▶ _Selected extract_:
◇ ◇ ◇ ◇

A useful corollary worth reproducing on your own laptop: run the script with taskset -c 0 python3 runqlat_demo.py to pin everything to CPU 0. The MATCHED and OVERSUBSCRIBED regimes now produce even worse tails, sometimes pushing into the 10s of milliseconds for the 64-burner case, because every wakeup must contend for the same single CPU's runqueue. This is the worst-case shape and it is exactly the regime that shows up when a Kubernetes pod with cpu: 100m (100 millicores, i.e. 1/10th of a CPU) is throttled — the kernel CFS bandwidth controller restricts the cgroup to 10% of one core, effectively pinning all its threads to a 10ms-out-of-100ms slice and producing this same runqueue contention.

What CFS, FIFO, and DEADLINE actually trade

The SCHED_OTHER policy (the default for every userspace thread you create) is implemented by the Completely Fair Scheduler. CFS's design goal is fairness over time — every runnable thread should get an equal share of CPU on a long enough horizon, weighted by nice value. The mechanism is vruntime: each thread accumulates virtual runtime as it executes, weighted inversely by its nice-adjusted weight; the scheduler always picks the lowest-vruntime thread. The implication for scheduler latency is that CFS makes no latency guarantees — a thread that becomes runnable might wait an arbitrary amount of time if other threads have lower vruntime. The expected wait under steady-state load with N runnable threads per core is (N-1)/N × sched_latency_ns, which at N=4 and sched_latency_ns = 6 ms is 4.5 ms — exactly the OVERSUBSCRIBED-regime tail above.

◇ ◇ ◇ ◇

▶ _Brief 1_:
According to the scheduler excerpt, what is the expected wait with N=4 runnable threads per core and sched_latency_ns = 6 ms?
▶ _Brief 2_:
Do these statements agree with the scheduler excerpt? For each, answer yes or no and quote the deciding words. (a) CFS offers latency guarantees. (b) SCHED_OTHER is the default policy for every userspace thread. (c) The scheduler always picks the thread with the highest vruntime.
▶ _Brief 3_:
Carry on the scheduler excerpt, picking up right after its final sentence.

▶ _Record set_:

◇ ◇ ◇ ◇

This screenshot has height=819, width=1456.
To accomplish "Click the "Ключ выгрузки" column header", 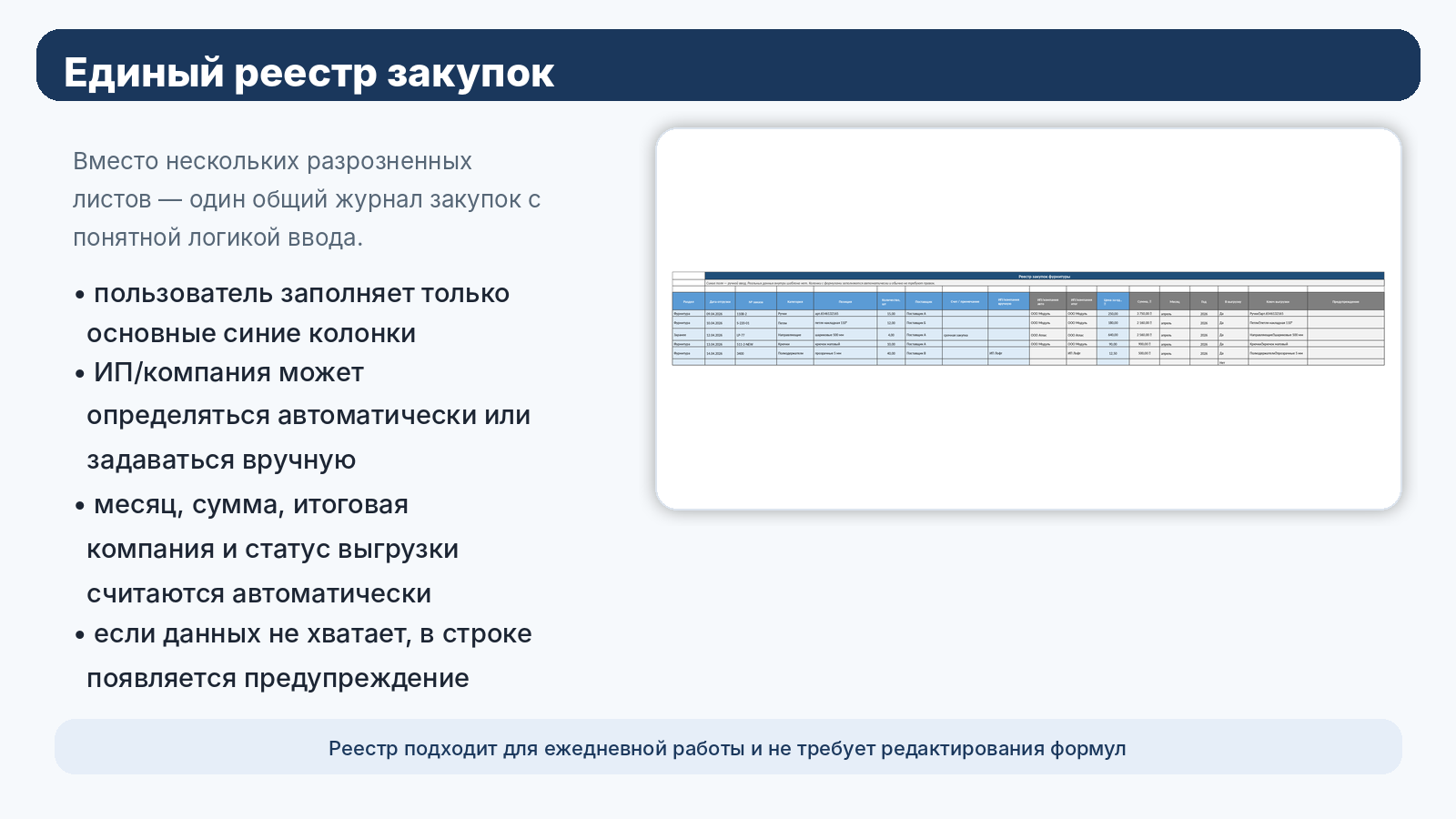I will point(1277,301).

◇ ◇ ◇ ◇

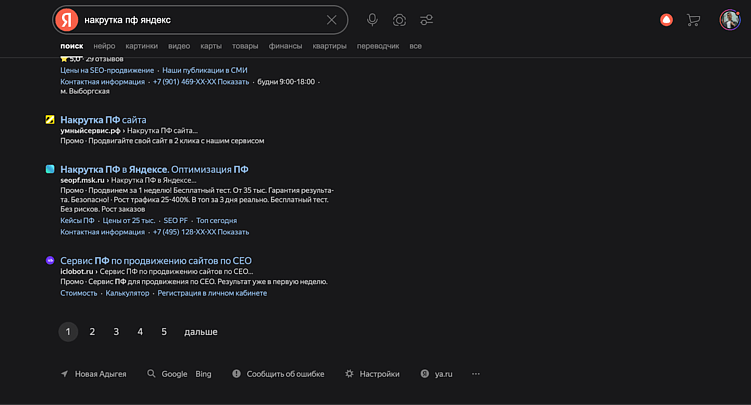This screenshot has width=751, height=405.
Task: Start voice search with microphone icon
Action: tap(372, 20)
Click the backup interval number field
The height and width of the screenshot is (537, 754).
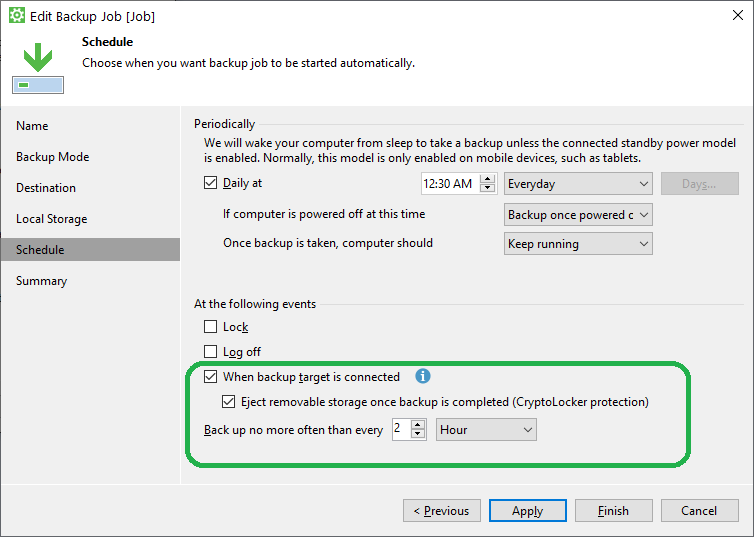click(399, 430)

◇ ◇ ◇ ◇

▶ _Task answer 1_:
4.5 ms

▶ _Task answer 2_:
(a) No: "CFS makes no latency guarantees"
(b) Yes: "The SCHED_OTHER policy (the default for every userspace thread you create)"
(c) No: "the scheduler always picks the lowest-vruntime thread"

▶ _Task answer 3_:
The SCHED_FIFO policy abandons fairness entirely. A SCHED_FIFO thread runs until it voluntarily blocks or until a higher-priority SCHED_FIFO thread becomes runnable. Within the same priority, threads run in FIFO order — first to become runnable, first to execute. The latency a SCHED_FIFO thread sees is bounded by the time the highest-priority threads spend running and by the time the kernel takes to actually switch to it (~3 µs direct + warmup). Crucially, a SCHED_FIFO thread preempts any SCHED_OTHER thread immediately on wakeup, regardless of the wakeup-affinity heuristic. This is the right tool for hard-real-time-ish workloads: HFT order matchers, audio buffer fillers, packet processors. The cost is that SCHED_FIFO threads can starve the rest of the system if they fail to block — a SCHED_FIFO thread in an infinite loop will hang the box, which is why creating one requires CAP_SYS_NICE and an RLIMIT_RTPRIO allowance.

The SCHED_DEADLINE policy (added in kernel 3.14, 2014) is the CFS-vs-FIFO compromise. A SCHED_DEADLINE thread declares a triple (runtime, deadline, period): it needs runtime nanoseconds of CPU within every period nanoseconds, and the kernel guarantees it will get those before deadline ns into the period. Internally the kernel uses an Earliest-Deadline-First scheduler over all SCHED_DEADLINE threads; admission control rejects new declarations that would violate existing guarantees. This is the right tool for soft-real-time workloads with known periodicity: video frame rendering (16.6 ms period), control loops (1 ms period), batch tick-distribution. The cost is that you have to characterise your workload precisely (sched_setattr with a sched_attr struct) and you cannot oversubscribe.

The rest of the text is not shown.